*Collected data entries*:
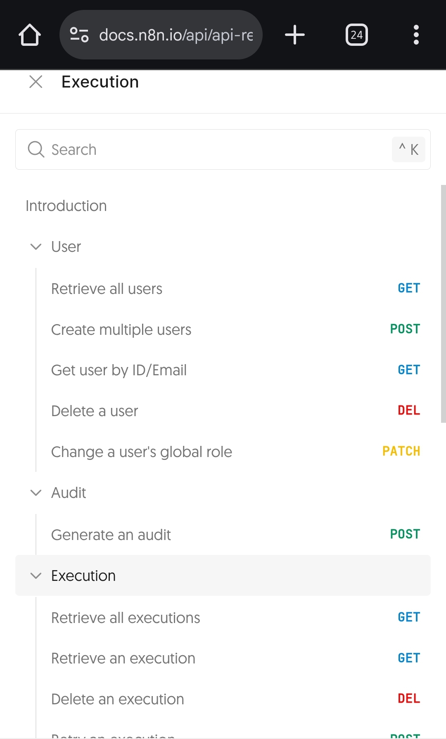Open Change a user's global role

click(142, 452)
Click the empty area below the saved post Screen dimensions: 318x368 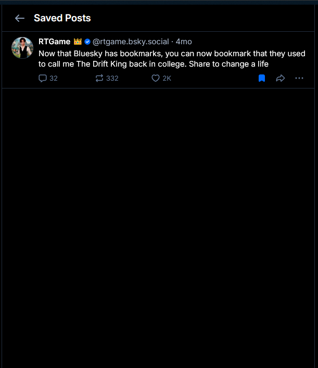(159, 224)
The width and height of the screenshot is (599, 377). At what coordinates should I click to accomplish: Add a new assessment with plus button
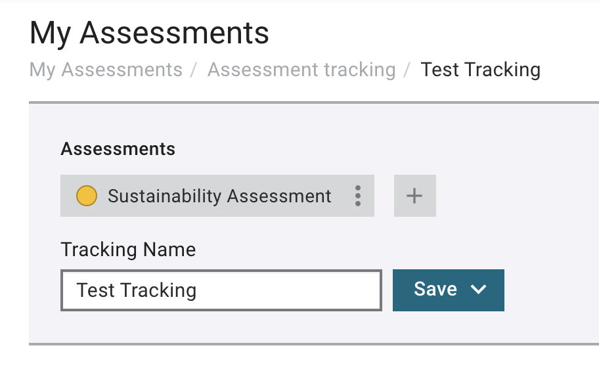point(415,196)
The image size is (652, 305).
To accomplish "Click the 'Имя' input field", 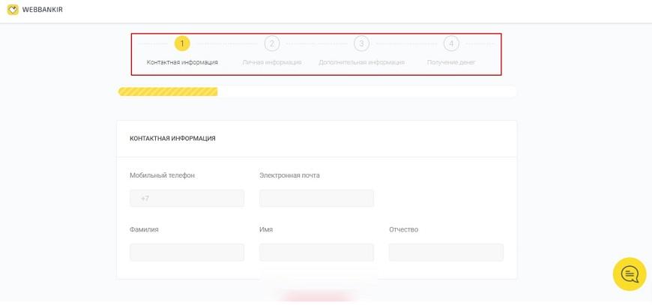I will pos(316,253).
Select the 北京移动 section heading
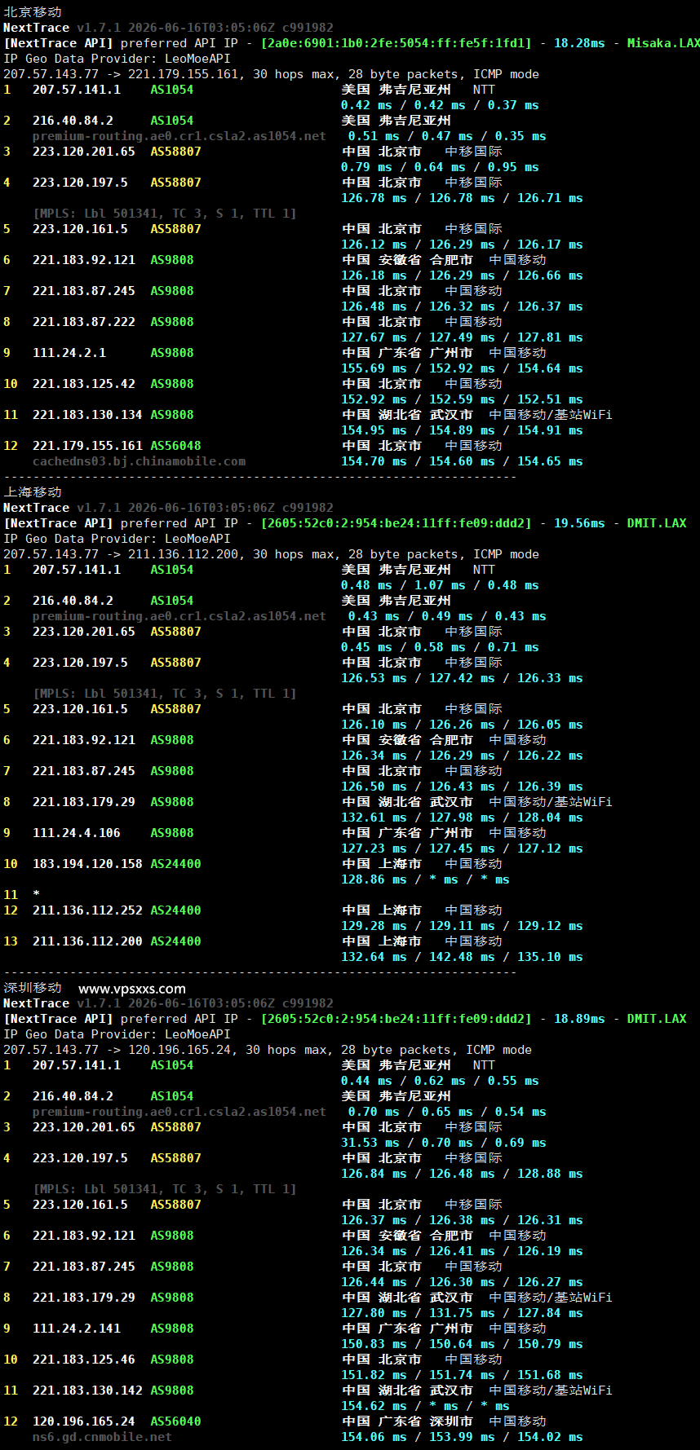 [x=33, y=12]
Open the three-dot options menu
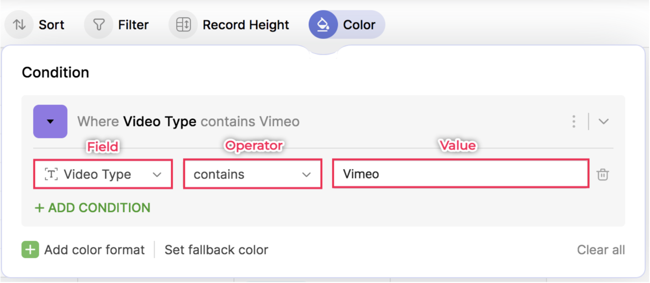The image size is (650, 283). tap(574, 121)
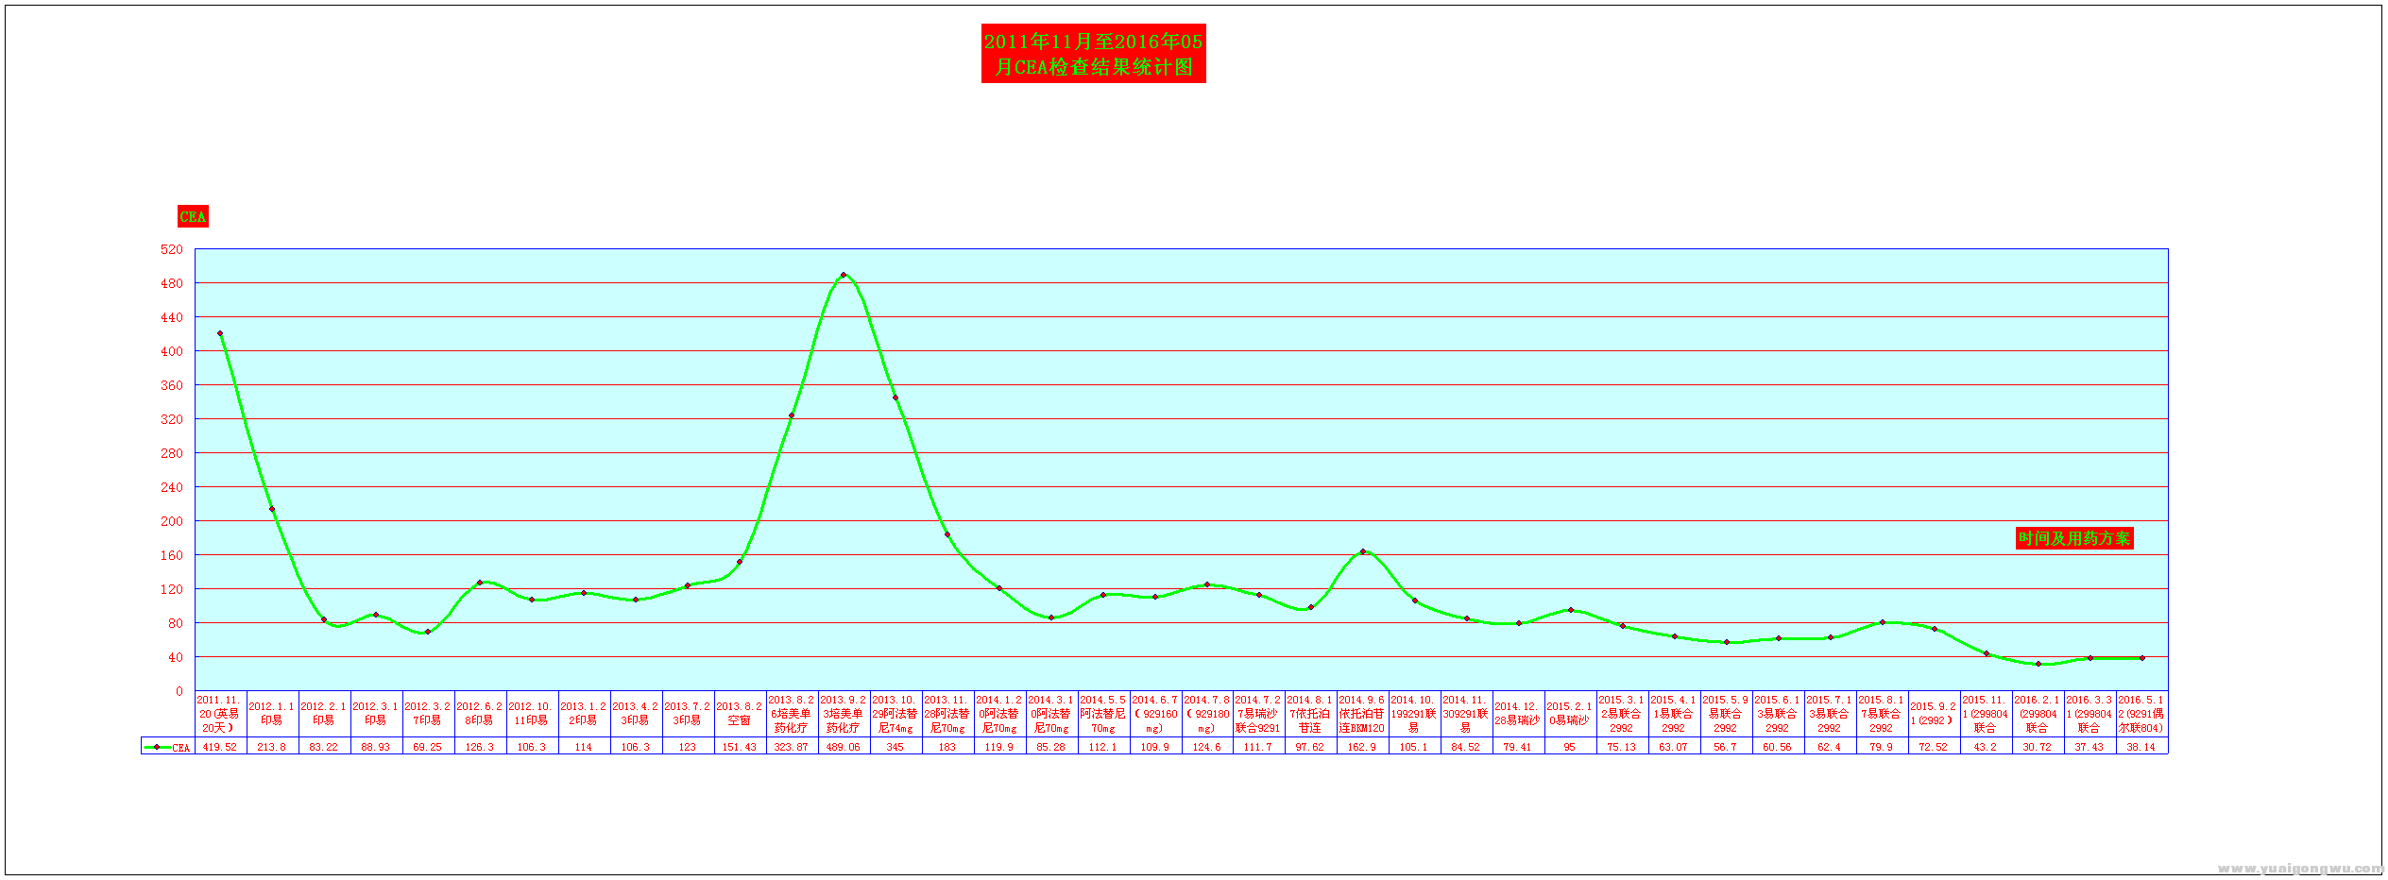The image size is (2388, 880).
Task: Select the 2016.5.12 category label cell
Action: coord(2141,714)
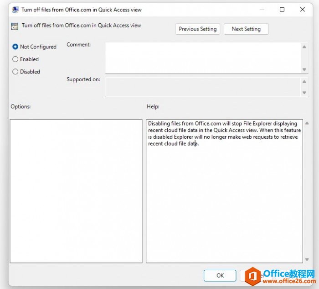Go to Previous Setting
This screenshot has height=289, width=319.
tap(198, 29)
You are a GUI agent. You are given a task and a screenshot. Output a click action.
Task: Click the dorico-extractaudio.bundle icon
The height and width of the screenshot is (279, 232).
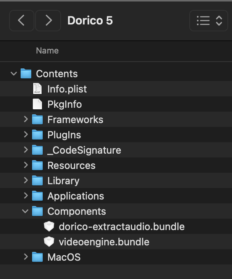click(49, 227)
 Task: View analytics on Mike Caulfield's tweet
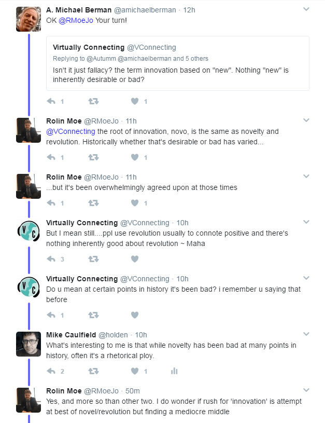174,371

*Work order*: Every line above from the one with "Select the 北京移动 section heading" down to the one with "Task: Click the" must be written out exactly, and no picture may appear.

*Problem solution*:
Select the 北京移动 section heading
 [x=33, y=12]
Open the three-dot options menu
The image size is (650, 283). tap(574, 121)
The image size is (2388, 880).
Task: Select the 2016.5.12 category label cell
Action: coord(2141,714)
Go to Previous Setting
This screenshot has height=289, width=319.
tap(198, 29)
You are a GUI agent. You are given a task and a screenshot. Output a click action.
Task: Click the dorico-extractaudio.bundle icon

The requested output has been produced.